RECORDS PROVIDED
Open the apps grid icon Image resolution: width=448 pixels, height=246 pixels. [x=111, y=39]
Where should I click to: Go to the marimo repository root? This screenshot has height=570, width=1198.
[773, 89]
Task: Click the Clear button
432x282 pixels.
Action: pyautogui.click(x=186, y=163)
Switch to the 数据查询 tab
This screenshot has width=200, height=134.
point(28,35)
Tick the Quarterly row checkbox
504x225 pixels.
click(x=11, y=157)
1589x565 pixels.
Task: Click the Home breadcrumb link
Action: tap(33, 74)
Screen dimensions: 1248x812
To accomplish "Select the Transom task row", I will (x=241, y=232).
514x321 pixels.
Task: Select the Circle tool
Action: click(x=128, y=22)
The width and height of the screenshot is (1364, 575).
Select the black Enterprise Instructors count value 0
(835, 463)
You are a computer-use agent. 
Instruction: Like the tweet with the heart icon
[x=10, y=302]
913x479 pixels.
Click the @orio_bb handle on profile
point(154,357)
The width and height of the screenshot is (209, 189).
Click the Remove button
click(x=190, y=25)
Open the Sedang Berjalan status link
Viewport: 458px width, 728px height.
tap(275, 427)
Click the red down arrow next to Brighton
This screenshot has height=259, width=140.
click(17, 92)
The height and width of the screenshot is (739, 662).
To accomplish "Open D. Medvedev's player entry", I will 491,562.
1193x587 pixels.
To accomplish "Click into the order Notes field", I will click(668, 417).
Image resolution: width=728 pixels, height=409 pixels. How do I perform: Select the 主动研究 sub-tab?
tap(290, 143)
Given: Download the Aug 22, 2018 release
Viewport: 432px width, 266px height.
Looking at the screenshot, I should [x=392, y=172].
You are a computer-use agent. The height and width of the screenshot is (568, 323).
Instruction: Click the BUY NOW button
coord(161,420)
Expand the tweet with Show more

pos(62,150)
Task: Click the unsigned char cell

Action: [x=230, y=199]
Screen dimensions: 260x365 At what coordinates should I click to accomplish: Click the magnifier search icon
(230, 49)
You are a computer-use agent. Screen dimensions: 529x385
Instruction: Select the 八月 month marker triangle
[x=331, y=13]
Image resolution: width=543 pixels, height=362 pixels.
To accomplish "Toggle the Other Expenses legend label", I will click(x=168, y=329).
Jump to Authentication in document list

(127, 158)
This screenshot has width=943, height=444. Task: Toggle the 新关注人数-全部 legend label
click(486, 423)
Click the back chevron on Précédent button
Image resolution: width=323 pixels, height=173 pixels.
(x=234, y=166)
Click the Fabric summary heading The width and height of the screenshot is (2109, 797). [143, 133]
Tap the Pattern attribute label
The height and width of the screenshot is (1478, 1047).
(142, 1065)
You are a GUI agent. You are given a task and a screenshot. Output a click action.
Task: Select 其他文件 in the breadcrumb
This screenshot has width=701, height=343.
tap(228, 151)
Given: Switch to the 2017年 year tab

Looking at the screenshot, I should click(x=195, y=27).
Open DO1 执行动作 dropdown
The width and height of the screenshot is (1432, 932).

EXERCISE
The reply should be a precise retyping of all the data.

THE ANSWER
Open the apps grid icon Image resolution: width=448 pixels, height=246 pixels. [x=111, y=39]
Where should I click to: Go to the marimo repository root? This screenshot has height=570, width=1198.
[773, 89]
Task: Click the Clear button
432x282 pixels.
Action: pyautogui.click(x=186, y=163)
Switch to the 数据查询 tab
This screenshot has width=200, height=134.
point(28,35)
Tick the Quarterly row checkbox
504x225 pixels.
click(x=11, y=157)
1589x565 pixels.
Task: Click the Home breadcrumb link
Action: tap(33, 74)
Screen dimensions: 1248x812
To accomplish "Select the Transom task row", I will (x=241, y=232).
514x321 pixels.
Task: Select the Circle tool
Action: click(x=128, y=22)
The width and height of the screenshot is (1364, 575).
Select the black Enterprise Instructors count value 0
(835, 463)
You are a computer-use agent. 
Instruction: Like the tweet with the heart icon
[x=10, y=302]
913x479 pixels.
Click the @orio_bb handle on profile
point(154,357)
The width and height of the screenshot is (209, 189).
Click the Remove button
click(x=190, y=25)
Open the Sedang Berjalan status link
Viewport: 458px width, 728px height.
tap(275, 427)
Click the red down arrow next to Brighton
This screenshot has height=259, width=140.
click(17, 92)
The height and width of the screenshot is (739, 662).
To accomplish "Open D. Medvedev's player entry", I will 491,562.
1193x587 pixels.
To accomplish "Click into the order Notes field", I will click(668, 417).
Image resolution: width=728 pixels, height=409 pixels. How do I perform: Select the 主动研究 sub-tab?
tap(290, 143)
Given: Download the Aug 22, 2018 release
Viewport: 432px width, 266px height.
Looking at the screenshot, I should [x=392, y=172].
You are a computer-use agent. The height and width of the screenshot is (568, 323).
Instruction: Click the BUY NOW button
coord(161,420)
Expand the tweet with Show more

pos(62,150)
Task: Click the unsigned char cell

Action: [x=230, y=199]
Screen dimensions: 260x365 At what coordinates should I click to accomplish: Click the magnifier search icon
(230, 49)
You are a computer-use agent. Screen dimensions: 529x385
Instruction: Select the 八月 month marker triangle
[x=331, y=13]
Image resolution: width=543 pixels, height=362 pixels.
To accomplish "Toggle the Other Expenses legend label", I will click(x=168, y=329).
Jump to Authentication in document list

(127, 158)
This screenshot has width=943, height=444. Task: Toggle the 新关注人数-全部 legend label
click(486, 423)
Click the back chevron on Précédent button
Image resolution: width=323 pixels, height=173 pixels.
(x=234, y=166)
Click the Fabric summary heading The width and height of the screenshot is (2109, 797). [143, 133]
Tap the Pattern attribute label
The height and width of the screenshot is (1478, 1047).
(142, 1065)
You are a GUI agent. You are given a task and a screenshot. Output a click action.
Task: Select 其他文件 in the breadcrumb
This screenshot has width=701, height=343.
tap(228, 151)
Given: Switch to the 2017年 year tab

Looking at the screenshot, I should click(x=195, y=27).
Open DO1 执行动作 dropdown
The width and height of the screenshot is (1432, 932).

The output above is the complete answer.